# Problem: "Gamma" HU, BT phone kit, BlitzSafe iPod adapter



## Helicon Twist (Jul 10, 2002)

I swapped the stock single-DIN unit for "Gamma" radio, the single-DIN non-Nav unit previously installed as the "upgraded" stereo in Euro-market VWs. Like the single-DIN radio installed here in the US pre-2002, the Gamma does not use CAN-BUS. Its inputs/outputs are the same, the difference being the Gamma has a vehicle speed data wire (for the GALA function) instead of one for anti-theft:
http://forums.vwvortex.com/zerothread?id=1113077
I've added the Blitszafe/Belkin iPod adapter from Enfig Motorsport (replaces stock 6-CD changer, pluds into changer port)...
http://enfigpics.com/shopsite_....html
... and I have the Parrot CK3000 Bluetooth handsfree kit for my phone:
http://forums.vwvortex.com/zerothread?id=785592
Since ditching the changer for the iPod, the phone kit doesn't work quite right. When receiving a call, the radio switches to PHONE mode as it should. However, the radio stays there even when the call ends. I have to manually select either FM, AM, or tape, then switch back to CD to hear the iPod again. And then, the radio is cranked up to the preset volume of the PHONE mode.
Unfortunately, Christian Enfig (who custom-made the iPod kits) is at a loss to explain why this is happening. Anyone else have any ideas?


----------



## [email protected] (Feb 20, 2002)

*Re: Problem: "Gamma" HU, BT phone kit, BlitzSafe iPod adapter (Helicon Twist)*

http://****************.com/smile/emthup.gif


----------



## gorilla800lbs (Oct 18, 2000)

*Re: Problem: "Gamma" HU, BT phone kit, BlitzSafe iPod adapter (Helicon Twist)*


_Quote, originally posted by *Helicon Twist* »_... and I have the Parrot CK3000 Bluetooth handsfree kit for my phone:
http://forums.vwvortex.com/zerothread?id=785592


Wow, someone keeps bringing up me old thread!!


----------



## [email protected] (Feb 20, 2002)

*Re: Problem: "Gamma" HU, BT phone kit, BlitzSafe iPod adapter (gorilla800lbs)*


_Quote, originally posted by *gorilla800lbs* »_
Wow, someone keeps bringing up me old thread!!

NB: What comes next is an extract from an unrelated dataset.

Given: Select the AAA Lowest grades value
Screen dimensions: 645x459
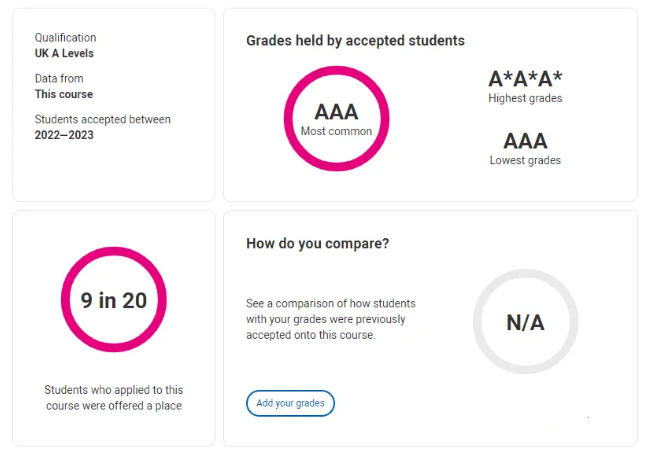Looking at the screenshot, I should [x=525, y=141].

Are you going to show you face sometime soon? I still have your Ice cubes!!!


----------



## gorilla800lbs (Oct 18, 2000)

*Re: Problem: "Gamma" HU, BT phone kit, BlitzSafe iPod adapter (Enfig Motorsport)*

Damn, you still have them?! I gotta come to a G2G at least to thank you and appreciate your care!!
A lot has happened on my end here. I have a ne wbaby (now 1.5 y.o.) and a new house and they consume all attention and resources! I barely have enough time to wash my dub periodically, let alone keep modding it and hang out with the scene


----------



## MaxxedOutMotors (Nov 5, 2004)

*Re: Problem: "Gamma" HU, BT phone kit, BlitzSafe iPod adapter (Helicon Twist)*

By the end of the day I should have an answer as to why the interface performs that way.


----------



## Helicon Twist (Jul 10, 2002)

*Re: Problem: "Gamma" HU, BT phone kit, BlitzSafe iPod adapter (MaxxedOutMotors)*


_Quote, originally posted by *MaxxedOutMotors* »_By the end of the day I should have an answer as to why the interface performs that way.

http://****************.com/smile/emthup.gif


----------



## [email protected] (Feb 20, 2002)

*Re: Problem: "Gamma" HU, BT phone kit, BlitzSafe iPod adapter (Helicon Twist)*

I spoke to tech support at blitzsafe and it does it. They are waiting on the engineer becasue it only does it with the aux and not the CD Changer adapter.


----------



## MaxxedOutMotors (Nov 5, 2004)

*Re: Problem: "Gamma" HU, BT phone kit, BlitzSafe iPod adapter (Helicon Twist)*

Enfig is correct, the issue is isolated to the AUX. interface, not the changer interfaces. The issue you are having also does not happen on the DD or the regular single din. The issue only arises on the Gamma. Blitzsafe is going to look into the problem further, but I am doubtful there will be a fix for it.


----------



## Helicon Twist (Jul 10, 2002)

*Re: Problem: "Gamma" HU, BT phone kit, BlitzSafe iPod adapter (Enfig Motorsport)*

Um, wait a minute, I have the CD changer adapter, not the AUX adapter








Regardless, would a relay work? Attach pin 85 to the phone kit mute wire, 86 to the radio's phone input, 30 to the iPod kit's ground wire, 87a to ground, and leave 87 open? So without a call, the iPod works normally, and when a call is received, the iPod ground is broken, thus shutting off the iPod until the call is ended?


----------



## MaxxedOutMotors (Nov 5, 2004)

*Re: Problem: "Gamma" HU, BT phone kit, BlitzSafe iPod adapter (Helicon Twist)*


_Quote, originally posted by *Helicon Twist* »_Um, wait a minute, I have the CD changer adapter, not the AUX adapter











When I said cd changer interface, I meant for connection to an Alpine cd changer. You still basically have an Aux. interface. The problem is not the mute wire itself, the problem is int he software I believe. I do not know what differs from the changer interface and the aux interface, but it is definitely software related. I will let you know when/if a solution becomes available.


----------



## Helicon Twist (Jul 10, 2002)

*Re: Problem: "Gamma" HU, BT phone kit, BlitzSafe iPod adapter (Helicon Twist)*

Short of buying a new HU - Anyone think the relay idea will work?


----------



## Helicon Twist (Jul 10, 2002)

*Re: Problem: "Gamma" HU, BT phone kit, BlitzSafe iPod adapter (Helicon Twist)*

Since I'm unlikely to get a refund or 100% trade-up on the clearly defective units I bought form Enfig







then I guess I'll just take out my phone kit and use either a headset or speakerphone.


----------



## MaxxedOutMotors (Nov 5, 2004)

*Re: Problem: "Gamma" HU, BT phone kit, BlitzSafe iPod adapter (Helicon Twist)*

First off, the interface is not "defective". You do not have a "NA" spec headunit, which the interface works perfectly with. I doubt you told Enfig that you had a Gamma radio when you ordered, just that you had a single din radio. Blitzsafe is based here in the states and they make their interfaces for the US market. Is it that much on an hassle?


----------